§ **Problem to work on**
When you copy from the entries that follow, take only the lines from the one with "Where should I" down to the one with "Task: Open the 猴痘病毒序列 hot data link", keeping both ends and dropping every picture.

START Records supplied

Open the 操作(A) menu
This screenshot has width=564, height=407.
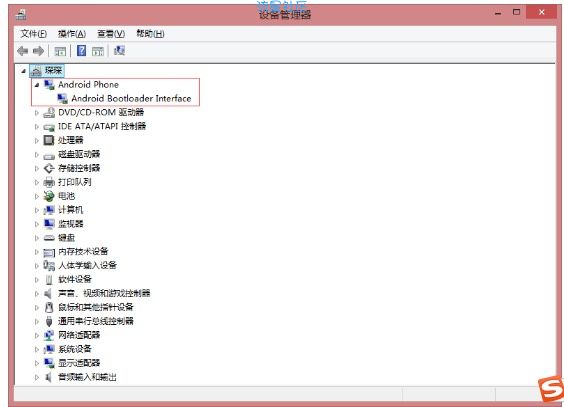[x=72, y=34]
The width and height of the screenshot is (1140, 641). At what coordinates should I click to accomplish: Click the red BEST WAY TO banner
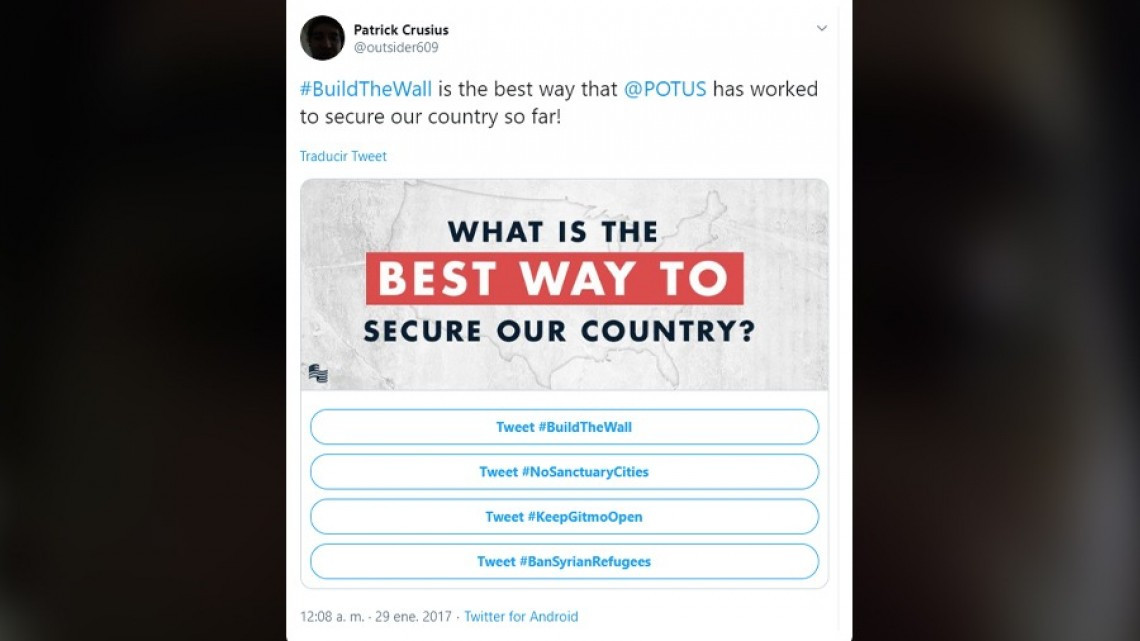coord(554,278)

END Records supplied
START Records supplied

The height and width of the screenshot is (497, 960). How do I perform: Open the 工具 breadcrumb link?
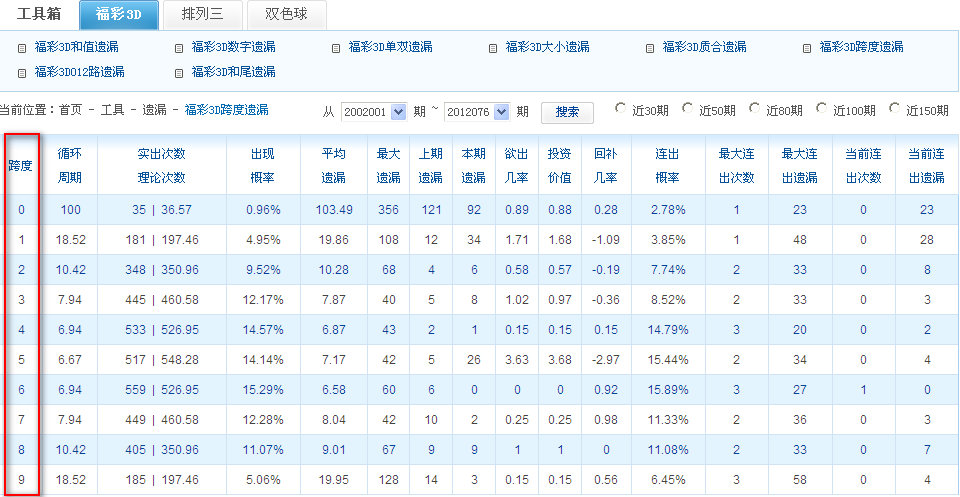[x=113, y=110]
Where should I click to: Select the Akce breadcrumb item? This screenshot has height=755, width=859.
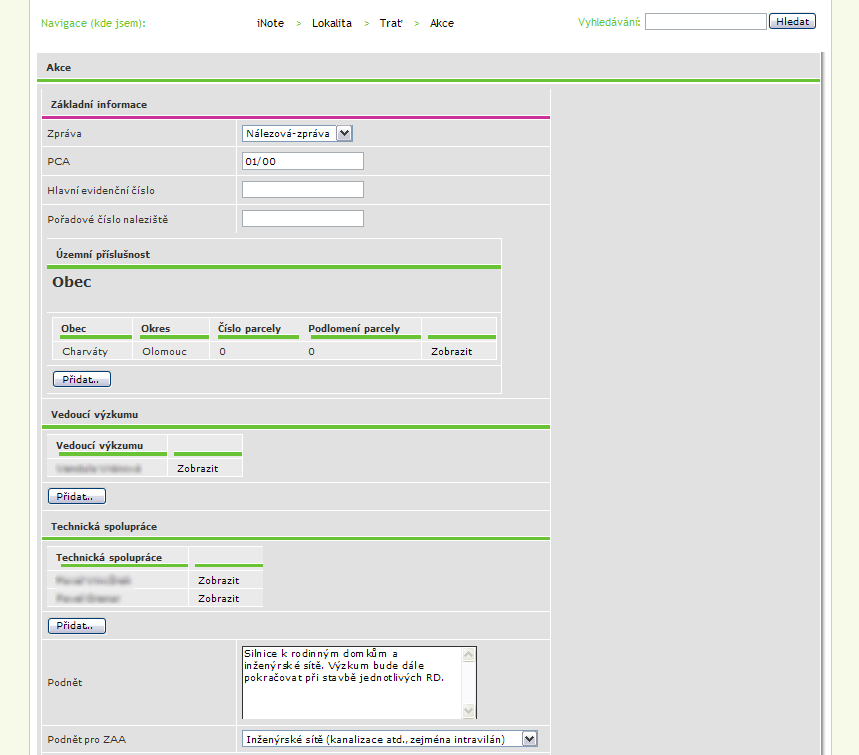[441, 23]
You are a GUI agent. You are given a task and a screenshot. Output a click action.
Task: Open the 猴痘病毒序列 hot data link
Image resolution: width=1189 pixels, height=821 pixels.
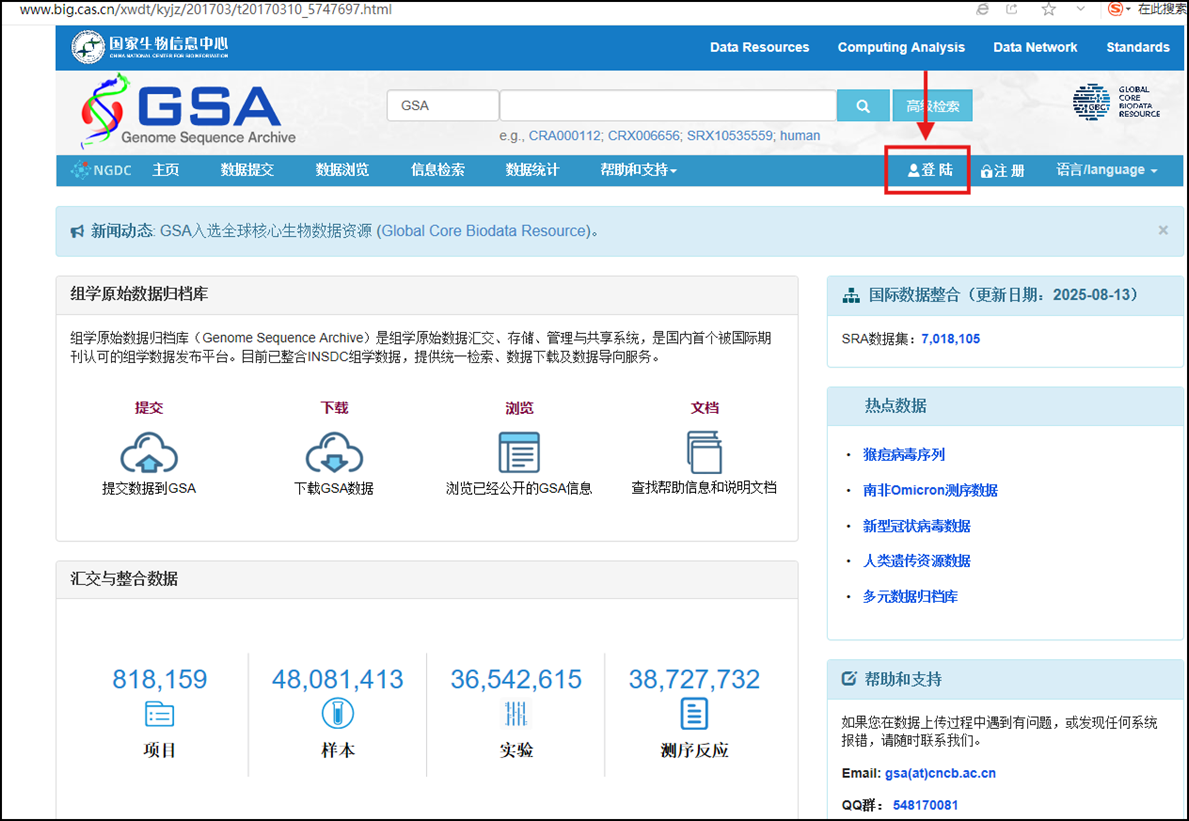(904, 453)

END Records supplied
START Records supplied

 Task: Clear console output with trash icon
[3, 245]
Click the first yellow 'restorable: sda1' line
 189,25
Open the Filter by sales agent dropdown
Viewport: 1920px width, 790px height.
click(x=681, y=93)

END Records supplied

§ **Answer to the problem**
Where should I click to: Select the Akce breadcrumb item? This screenshot has height=755, width=859.
[441, 23]
You are a GUI agent. You are given a task and a screenshot. Output a click action.
Task: Open the 猴痘病毒序列 hot data link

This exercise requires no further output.